Fotojournalisten zwischen den Fronten

Bei der Flüchtlingsberichterstattung oder beim G20-Gipfel geraten Journalisten manchmal in Interessenskonflikte. Dann können sie selbst in Gefahr kommen und zum Kreis der Beschuldigten gezählt werden. Teilweise werden sie mit realen oder vermeintlichen Straftaten in Verbindung gebracht und häufig sogar angezeigt.

Von Ralf Hutter | 11.10.2017
    Mazedonische Flüchlinge flüchten durch das Wasser
    Der Fotograf Björn Kietzmann musste bei der Berichterstattung über die Balkanroute eine Geldstrafe wegen des irregulären Grenzübertritts bezahlen. (Björn Kietzmann)

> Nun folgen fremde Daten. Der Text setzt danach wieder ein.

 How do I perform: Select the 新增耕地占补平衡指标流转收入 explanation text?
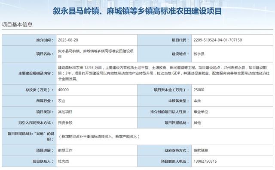coord(87,137)

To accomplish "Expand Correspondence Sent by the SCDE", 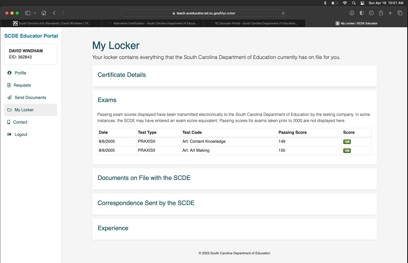I will pyautogui.click(x=146, y=203).

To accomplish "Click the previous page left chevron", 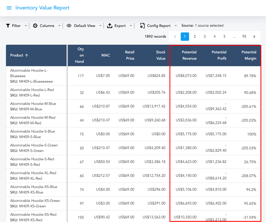I will (x=175, y=37).
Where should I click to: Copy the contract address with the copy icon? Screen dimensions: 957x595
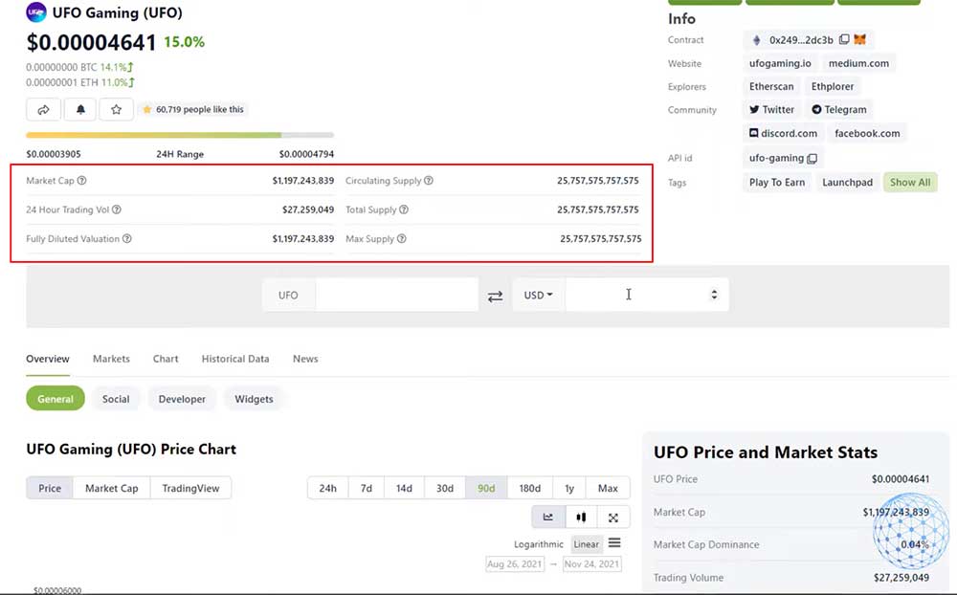(844, 40)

    Kurzerhand zog mich der Berliner Polizeiführer in den Kessel, obwohl ich mehrere Meter davon entfernt gestanden und zudem mein Aufnahmegerät gut sichtbar vor mir gehalten hatte. Schauplatz war das Kohlekraftwerk Schwarze Pumpe in Brandenburg. Ich begleitete an Pfingsten 2016 die "Ende-Gelände"-Proteste gegen die Kohleverstromung. Mehrere Hundert Menschen hatten soeben das Kraftwerksgelände gestürmt, waren aber schon wieder rausgekommen. Nun kesselte die Polizei einen Teil, und obwohl ich abseits stand, traf es auch mich.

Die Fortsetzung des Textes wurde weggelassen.